その足首にも鎖は巻き付けられていて、その部分だけが異質に、鈍く光っていた。
「1日中、寝てる時も、起きてからも、86400まで数えるのって、結構大変なんです。
習慣になったら楽だっていうけど、あれは嘘ね。頭の中にずうっと時間があるの。
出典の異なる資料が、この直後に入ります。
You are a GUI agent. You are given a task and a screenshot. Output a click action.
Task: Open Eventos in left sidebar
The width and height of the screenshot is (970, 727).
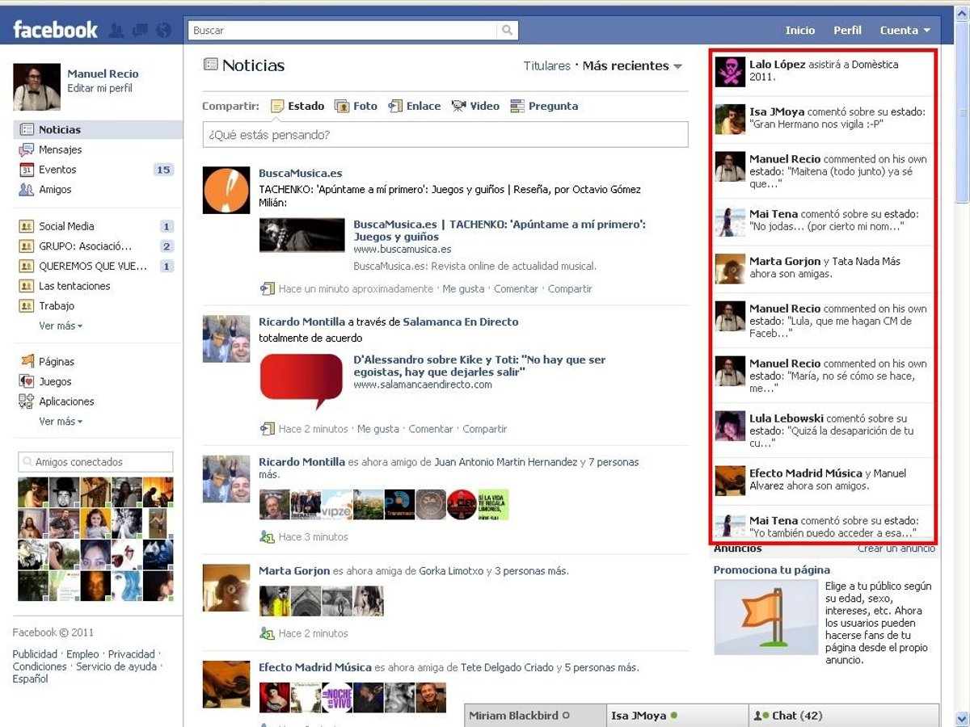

私算数苦手なのに、止めたいって思っても癖になってて止められないし」
ふうっと細く吐いた少女の息が、線となって男に向かってくるような気がした。
薄い唇から、言葉は漏れ続ける。
「自分で止めようともしたんです。でも、やっぱり上手くできなくて。
止めたい、止めたい、止めたい、気が狂いそうだった」
ギシッ。
カチャカチャッ、カチャリ。
「そしたら、おじさんが私をここに連れてきてくれたの」
肩で大きく、息をついた。息を止めていたのだ、と、そこで初めて気づく。
虚ろな空間から、まさぐるように言葉を探した。
「怖く、ないのか」
陳腐な言葉だと、言ってから後悔する。
しかし少女は気にする風もなく、伏し目がちに首をかしげた。
「怖く……はない、かな。」
「どうして」
「……だって」
少女の腕に余る鎖が、宙に浮く。